A vulnerability was found in the Linux kernel's PPPoE driver that drops frames with Protocol Field Compression (PFC). An attacker can send a crafted frame with a 1-byte protocol field, shifting the payload by one byte and potentially causing unaligned access exceptions on some architectures.
In the Linux kernel, a vulnerability in the netfilter NAT subsystem was found where nf_hook_ops structures are not properly deferred when freed. This can lead to memory leaks or use-after-free when dumping active hooks via nfnetlink_hook.
In the Linux kernel, a vulnerability was found in the netfilter nfnetlink_osf module, where the nf_osf_ttl() function accessed the network interface pointer (skb->dev) without validation, potentially causing a NULL pointer dereference. The TTL check logic also relied on incorrect assumptions about local subnet addresses, which could fail in containerized or virtual switching environments.

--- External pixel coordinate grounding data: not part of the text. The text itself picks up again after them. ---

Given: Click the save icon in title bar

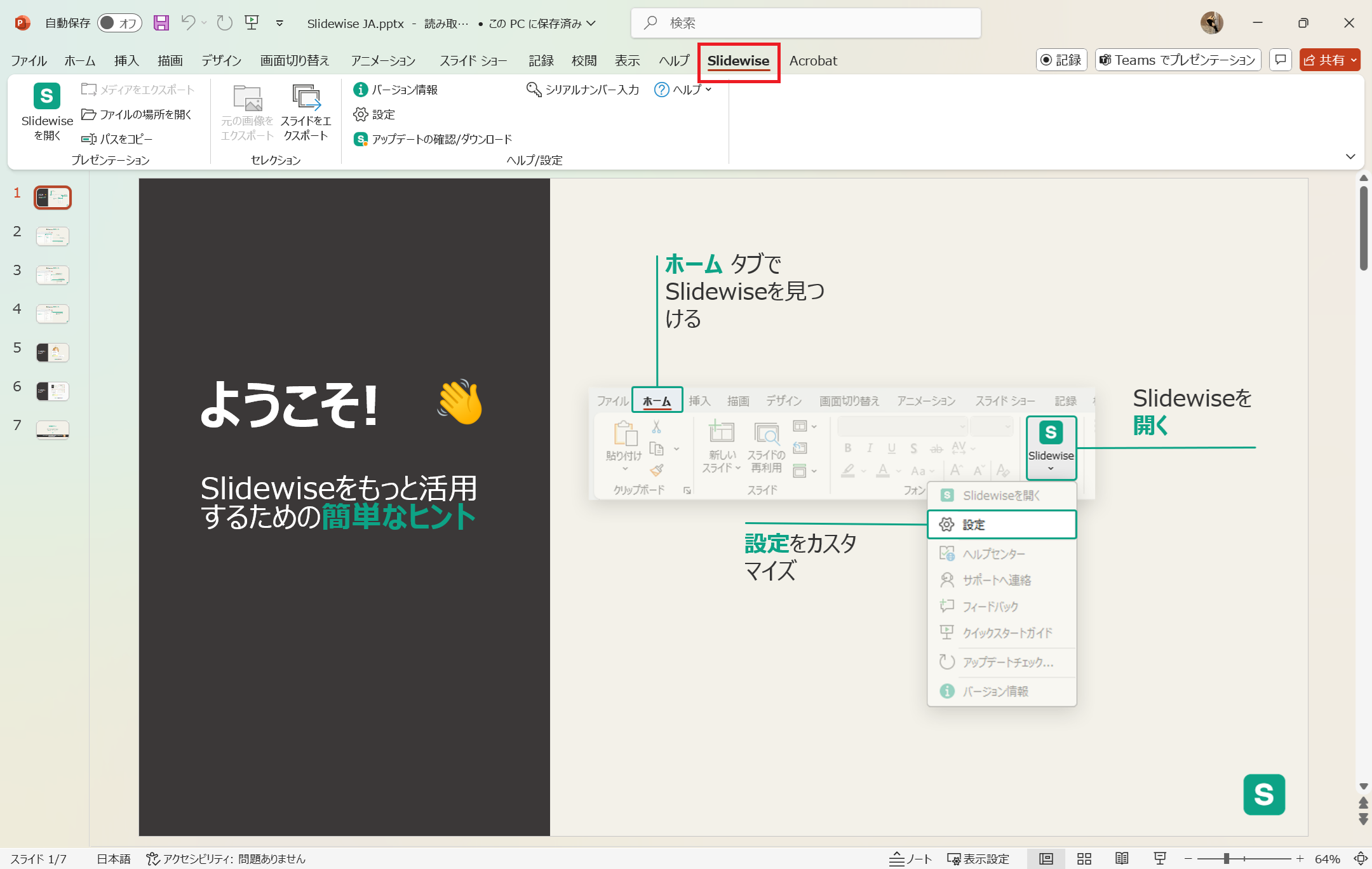Looking at the screenshot, I should tap(161, 23).
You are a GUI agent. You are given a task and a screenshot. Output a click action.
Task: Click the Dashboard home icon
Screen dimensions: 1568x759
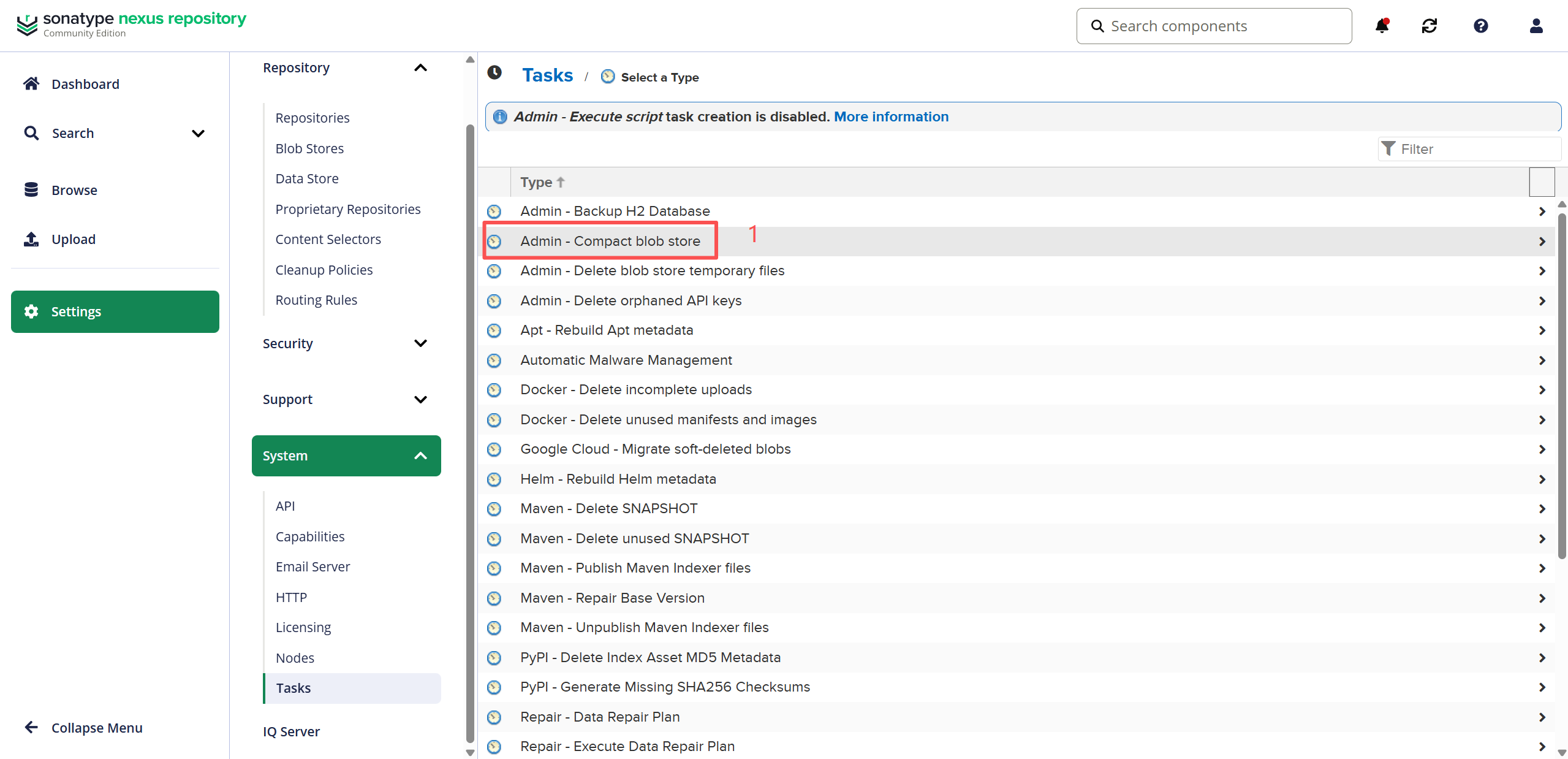point(31,83)
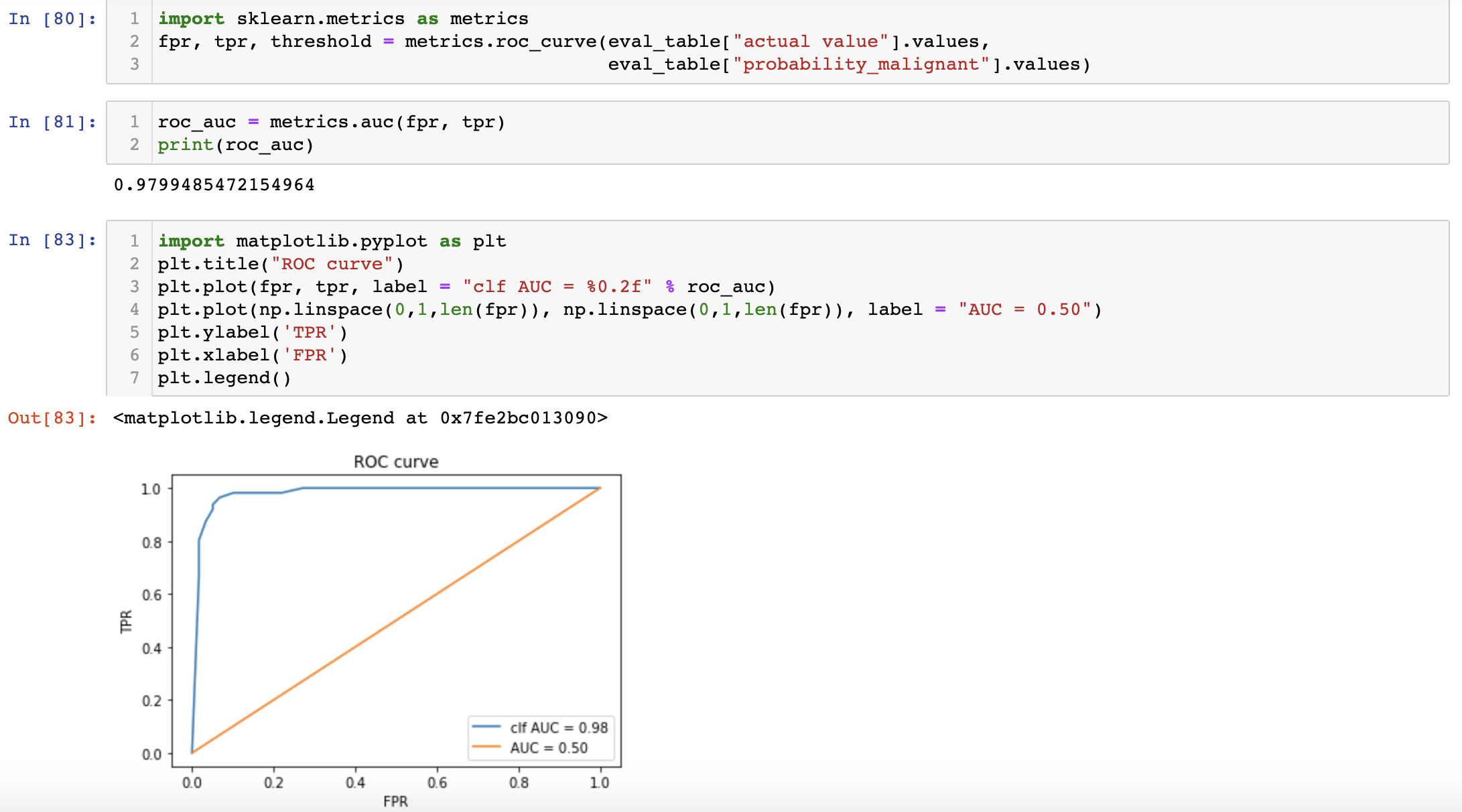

A race condition was found in the Linux kernel between pressure file write and cgroup file release, leading to a use-after-free vulnerability. An attacker could exploit this to cause a system crash or potentially escalate privileges.
In the Linux kernel netfilter/nf_tables subsystem, a vulnerability was found due to unsafe publishing of new hooks in the basechain/flowtable list during the commit phase. The lack of splice_list_rcu() can cause a race condition between concurrent netlink dump traversal and ruleset updates.
In the Linux kernel, the amdgpu driver has a double call to drm_exec_fini() in the userq validation function. When new_addition is true, exec is finalized first, and then on error from amdgpu_ttm_tt_get_user_pages(), drm_exec_fini() is called again, causing a double free. The issue was found by a static analysis tool and confirmed by code review.
In the Linux kernel, a vulnerability in the airoha network driver causes a BQL (Byte Queue Limits) imbalance in the TX path. The issue arises from incorrect TX queue indexing, where inflight packets are accounted only for a subset of queues while completions are accounted for all queues.
In the Linux kernel, the neigh_xmit function leaks an skb when called for an uninitialized neighbor table (e.g., NEIGH_ND_TABLE with IPv6 disabled). The function does not free the packet, and its return value is ignored by the caller (e.g., MPLS). The patch ensures neigh_xmit always takes ownership of the skb and frees or transmits it.
In the Linux kernel DRM/XE driver, two error handling flaws were found in xe_exec_queue_create_ioctl(). The first causes a dangling pointer by skipping xe_exec_queue_kill() when xe_hw_engine_group_add_exec_queue() fails. The second leads to a use-after-free when xa_alloc() fails after the queue was added to the hw engine group.
A data race was found in the Linux kernel's bonding 802.3ad (LACP) implementation due to missing RCU protection for the port->aggregator pointer. The fix adds the __rcu qualifier and proper RCU API usage.